The true story of Adam and Eve

Once upon a time God created Paradise.[1] Among the many creatures of Paradise He created the Serpent, which dreamed of a world different from Paradise, she wanted to be free, to create herself an alternative reality, to show to herself that she was different, single, unique, one, independent, not a puppet but a Creator – she wanted nothing to do with Love and its fusion fragrance – how can one be one in Paradise where everything is everything?

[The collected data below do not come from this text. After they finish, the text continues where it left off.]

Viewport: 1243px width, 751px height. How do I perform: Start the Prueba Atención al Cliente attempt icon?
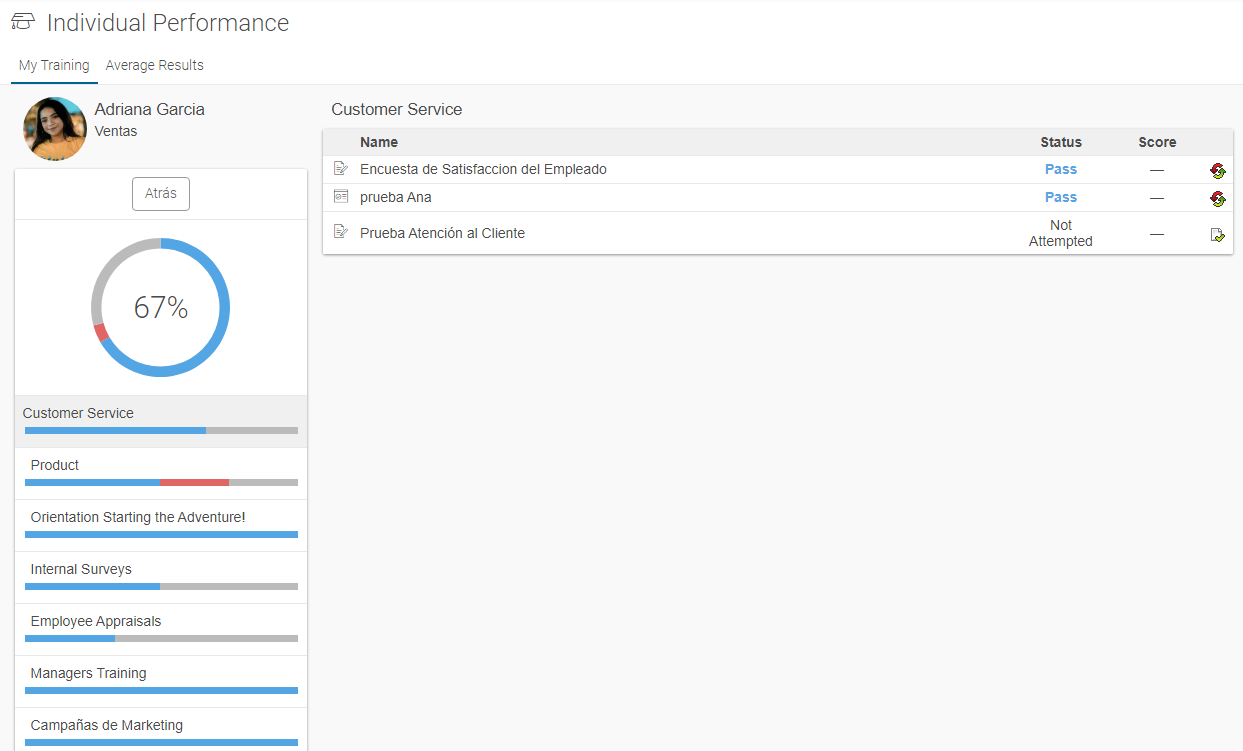tap(1218, 234)
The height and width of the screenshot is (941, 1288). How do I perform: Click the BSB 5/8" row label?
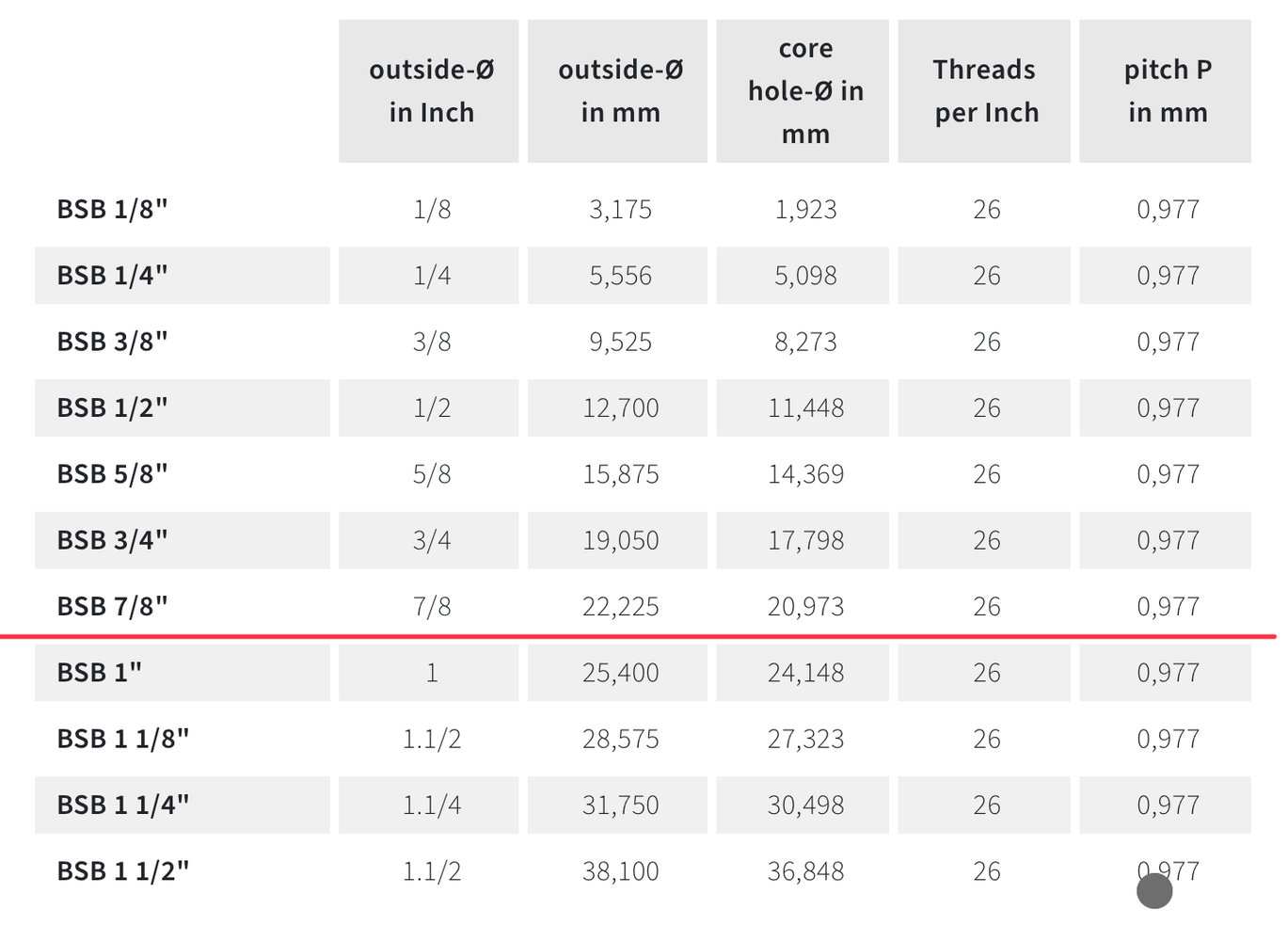tap(112, 474)
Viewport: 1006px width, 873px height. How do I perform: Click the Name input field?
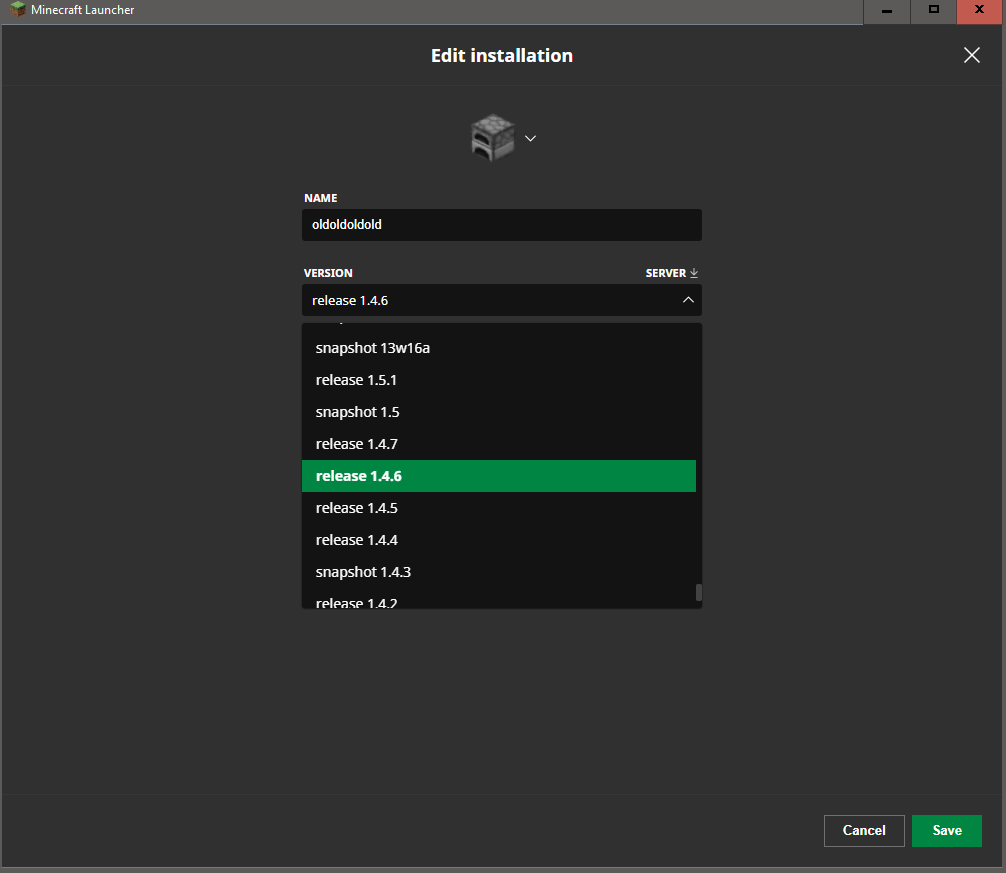pos(501,225)
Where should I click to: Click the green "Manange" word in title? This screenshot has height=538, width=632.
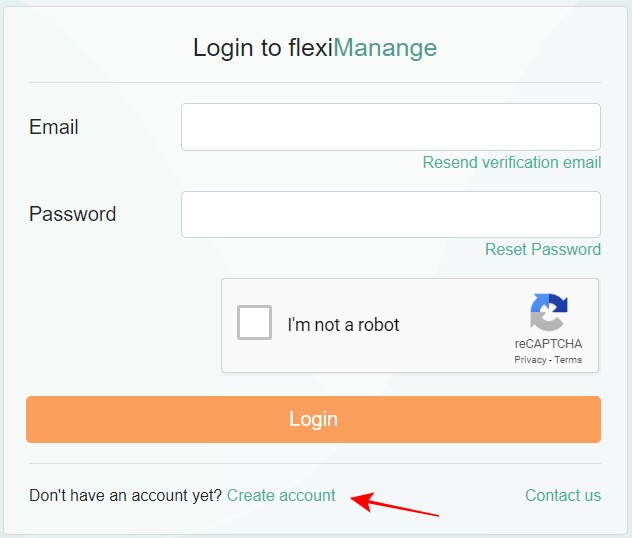pos(385,47)
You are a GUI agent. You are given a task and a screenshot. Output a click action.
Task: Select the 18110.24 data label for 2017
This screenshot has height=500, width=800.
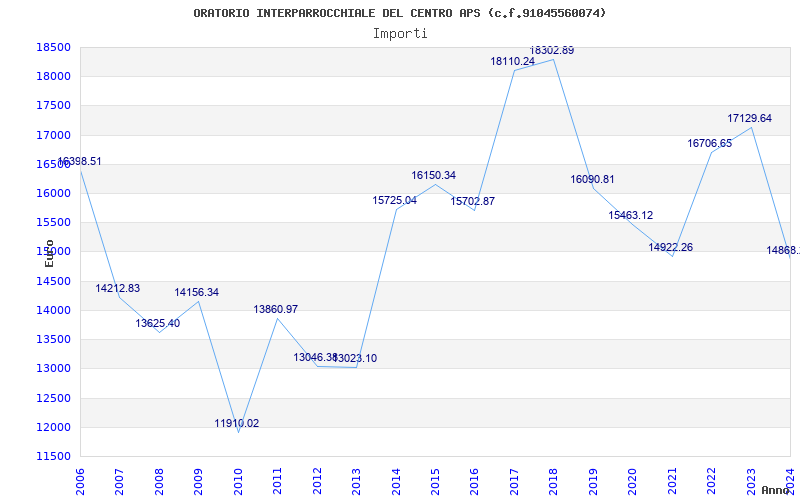(x=513, y=62)
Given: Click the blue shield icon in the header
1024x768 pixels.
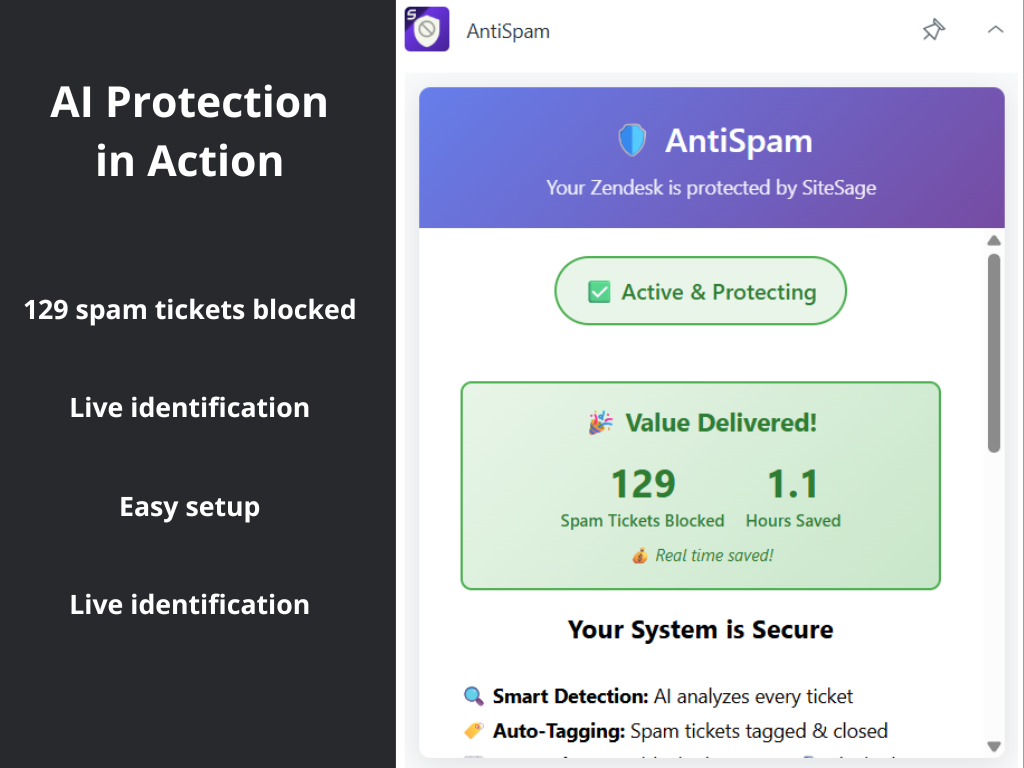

The Serpent spent half of her life imagining that she was someplace else, but, while doing so she was absolutely alone. The birds would not stop singing the wonderment, the critters would not stop carrying the happiness on and on. While independent, the snake was all alone, and back in the true world, where everything was everything, she was a perfect Serpent, but, she felt, just another one, a perfection in the midst of billions of other equally perfect perfections. Both worlds made her want for more – a place where she could be King, a Creator, Free. The perfect place, or so she thought, would be to have a world where others would also be able to agree with her on how things were. If she felt lonely, she would join with the loneliness of others to reinforce her happiness of living in a world of alones: a world imagined by herself but shared (and, in a sense, lived) by others.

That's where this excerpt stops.